Open Source–It’s in the Genes

What happens when you release 500,000 human genomes as open source? This.

DNA is digital. The three billion chemical bases that make up the human genome encode data not in binary, but in a quaternary system, using four compounds—adenine, cytosine, guanine, thymine—to represent four genetic "digits": A, C, G and T. Although this came as something of a surprise in 1953, when Watson and Crick proposed an A–T and C–G pairing as a "copying mechanism for genetic material" in their famous double helix paper, it's hard to see how hereditary information could have been transmitted efficiently from generation to generation in any other way. As anyone who has made photocopies of photocopies is aware, analog systems are bad at loss-free transmission, unlike digital encodings. Evolution of progressively more complex structures over millions of years would have been much harder, perhaps impossible, had our genetic material been stored in a purely analog form.

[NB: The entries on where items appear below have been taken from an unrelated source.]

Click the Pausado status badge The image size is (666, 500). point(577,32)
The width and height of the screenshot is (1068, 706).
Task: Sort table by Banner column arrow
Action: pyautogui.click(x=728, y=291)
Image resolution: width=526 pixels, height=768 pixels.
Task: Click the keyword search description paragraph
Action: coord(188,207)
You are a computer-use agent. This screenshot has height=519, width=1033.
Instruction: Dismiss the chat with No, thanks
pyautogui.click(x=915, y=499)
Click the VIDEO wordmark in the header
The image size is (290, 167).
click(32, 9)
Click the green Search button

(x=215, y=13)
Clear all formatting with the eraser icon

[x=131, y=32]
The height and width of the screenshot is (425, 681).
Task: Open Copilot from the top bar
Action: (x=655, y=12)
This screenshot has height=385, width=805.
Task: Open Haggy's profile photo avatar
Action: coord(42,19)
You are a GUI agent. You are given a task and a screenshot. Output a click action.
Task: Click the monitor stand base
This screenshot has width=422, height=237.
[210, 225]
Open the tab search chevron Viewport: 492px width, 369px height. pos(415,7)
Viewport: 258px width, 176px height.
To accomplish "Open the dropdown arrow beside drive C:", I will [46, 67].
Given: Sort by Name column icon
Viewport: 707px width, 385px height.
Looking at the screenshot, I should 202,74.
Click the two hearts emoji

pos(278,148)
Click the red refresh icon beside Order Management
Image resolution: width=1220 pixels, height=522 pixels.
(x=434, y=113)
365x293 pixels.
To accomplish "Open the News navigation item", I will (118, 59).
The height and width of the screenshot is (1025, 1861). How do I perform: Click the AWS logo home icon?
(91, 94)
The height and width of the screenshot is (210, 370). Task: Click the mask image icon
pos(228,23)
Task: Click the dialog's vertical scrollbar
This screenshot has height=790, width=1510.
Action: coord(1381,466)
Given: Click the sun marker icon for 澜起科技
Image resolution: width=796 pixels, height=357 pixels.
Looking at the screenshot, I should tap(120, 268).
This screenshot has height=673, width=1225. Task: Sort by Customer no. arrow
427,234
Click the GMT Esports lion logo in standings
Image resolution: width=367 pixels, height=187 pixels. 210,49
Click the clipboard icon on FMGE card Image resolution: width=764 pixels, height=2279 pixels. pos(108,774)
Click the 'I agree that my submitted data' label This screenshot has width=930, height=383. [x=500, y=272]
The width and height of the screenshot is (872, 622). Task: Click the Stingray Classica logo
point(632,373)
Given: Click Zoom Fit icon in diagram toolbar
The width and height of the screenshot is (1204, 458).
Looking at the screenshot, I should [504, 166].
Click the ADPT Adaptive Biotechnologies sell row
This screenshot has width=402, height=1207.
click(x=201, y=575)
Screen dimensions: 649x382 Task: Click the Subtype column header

Although the digital nature of DNA was known more than half a century ago, it was only after many years of further work that quaternary data could be extracted at scale. The Human Genome Project, where laboratories around the world pieced together the three billion bases found in a single human genome, was completed in 2003, after 13 years of work, for a cost of around $750 million. However, since then, the cost of sequencing genomes has fallen—in fact, it has plummeted even faster than Moore's Law for semiconductors. A complete human genome now can be sequenced for a few hundred dollars, with sub-$100 services expected soon.

As costs have fallen, new services have sprung up offering to sequence—at least partially—anyone's genome. Millions have sent samples of their saliva to companies like 23andMe in order to learn things about their "ancestry, health, wellness and more". It's exciting stuff, but there are big downsides to using these companies. You may be giving a company the right to use your DNA for other purposes. That is, you are losing control of the most personal code there is—the one that created you in the boot-up process we call gestation. Deleting sequenced DNA can be hard.